-------- RECORDS FOR THIS EXERCISE
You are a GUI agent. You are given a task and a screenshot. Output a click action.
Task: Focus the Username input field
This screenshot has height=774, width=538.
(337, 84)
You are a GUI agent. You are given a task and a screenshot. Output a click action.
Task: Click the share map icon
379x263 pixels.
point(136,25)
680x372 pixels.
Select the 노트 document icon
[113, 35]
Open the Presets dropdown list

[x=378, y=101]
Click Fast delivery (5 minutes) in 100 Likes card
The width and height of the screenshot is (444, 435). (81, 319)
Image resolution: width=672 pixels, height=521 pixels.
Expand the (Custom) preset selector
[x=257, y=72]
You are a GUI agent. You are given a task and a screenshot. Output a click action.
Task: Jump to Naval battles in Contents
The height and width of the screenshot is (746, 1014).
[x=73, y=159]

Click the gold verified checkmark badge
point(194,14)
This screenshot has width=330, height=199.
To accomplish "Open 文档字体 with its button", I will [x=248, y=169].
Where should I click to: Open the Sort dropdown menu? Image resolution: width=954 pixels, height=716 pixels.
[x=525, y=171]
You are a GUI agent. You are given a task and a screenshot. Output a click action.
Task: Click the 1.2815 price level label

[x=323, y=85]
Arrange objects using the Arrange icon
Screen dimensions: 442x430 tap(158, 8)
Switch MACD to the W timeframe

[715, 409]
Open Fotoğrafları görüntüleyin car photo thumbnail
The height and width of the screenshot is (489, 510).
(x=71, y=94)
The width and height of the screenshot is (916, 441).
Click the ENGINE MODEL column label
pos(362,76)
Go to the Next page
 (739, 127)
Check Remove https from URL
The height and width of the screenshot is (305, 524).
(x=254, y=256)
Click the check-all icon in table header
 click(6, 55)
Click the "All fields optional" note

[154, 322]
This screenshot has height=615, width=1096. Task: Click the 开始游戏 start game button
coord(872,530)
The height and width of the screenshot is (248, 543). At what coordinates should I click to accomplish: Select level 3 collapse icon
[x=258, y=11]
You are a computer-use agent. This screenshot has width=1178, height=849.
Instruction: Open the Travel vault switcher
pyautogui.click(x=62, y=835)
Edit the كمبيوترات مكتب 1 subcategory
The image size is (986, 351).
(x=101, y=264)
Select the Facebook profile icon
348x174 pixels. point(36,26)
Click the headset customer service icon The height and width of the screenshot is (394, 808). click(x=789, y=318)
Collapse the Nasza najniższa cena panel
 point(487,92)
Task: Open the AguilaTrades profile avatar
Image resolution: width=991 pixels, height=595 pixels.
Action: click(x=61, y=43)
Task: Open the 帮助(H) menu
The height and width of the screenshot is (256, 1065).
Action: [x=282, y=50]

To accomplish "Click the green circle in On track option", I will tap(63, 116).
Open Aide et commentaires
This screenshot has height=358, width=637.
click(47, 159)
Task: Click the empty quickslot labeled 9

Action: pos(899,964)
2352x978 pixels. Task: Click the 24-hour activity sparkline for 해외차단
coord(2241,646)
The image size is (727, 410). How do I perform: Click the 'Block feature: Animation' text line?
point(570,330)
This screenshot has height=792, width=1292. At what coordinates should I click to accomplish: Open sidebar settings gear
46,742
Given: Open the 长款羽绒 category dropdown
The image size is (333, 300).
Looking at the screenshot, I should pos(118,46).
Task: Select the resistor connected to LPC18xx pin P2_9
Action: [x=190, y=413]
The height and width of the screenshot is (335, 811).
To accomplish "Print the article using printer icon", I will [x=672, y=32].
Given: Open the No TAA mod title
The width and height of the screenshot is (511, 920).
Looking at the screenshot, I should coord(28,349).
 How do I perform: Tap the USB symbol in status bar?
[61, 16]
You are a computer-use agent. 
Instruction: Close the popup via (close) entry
----------------
The expected result is an exact transcription of the lines from the one containing "Given: Open the 长款羽绒 category dropdown" through the end of the records above; please include both ends.

EXPECTED OUTPUT:
Given: Open the 长款羽绒 category dropdown
The image size is (333, 300).
Looking at the screenshot, I should pos(118,46).
Task: Select the resistor connected to LPC18xx pin P2_9
Action: [x=190, y=413]
The height and width of the screenshot is (335, 811).
To accomplish "Print the article using printer icon", I will [x=672, y=32].
Given: Open the No TAA mod title
The width and height of the screenshot is (511, 920).
Looking at the screenshot, I should coord(28,349).
 How do I perform: Tap the USB symbol in status bar?
[61, 16]
You are a computer-use agent. 
Instruction: Close the popup via (close) entry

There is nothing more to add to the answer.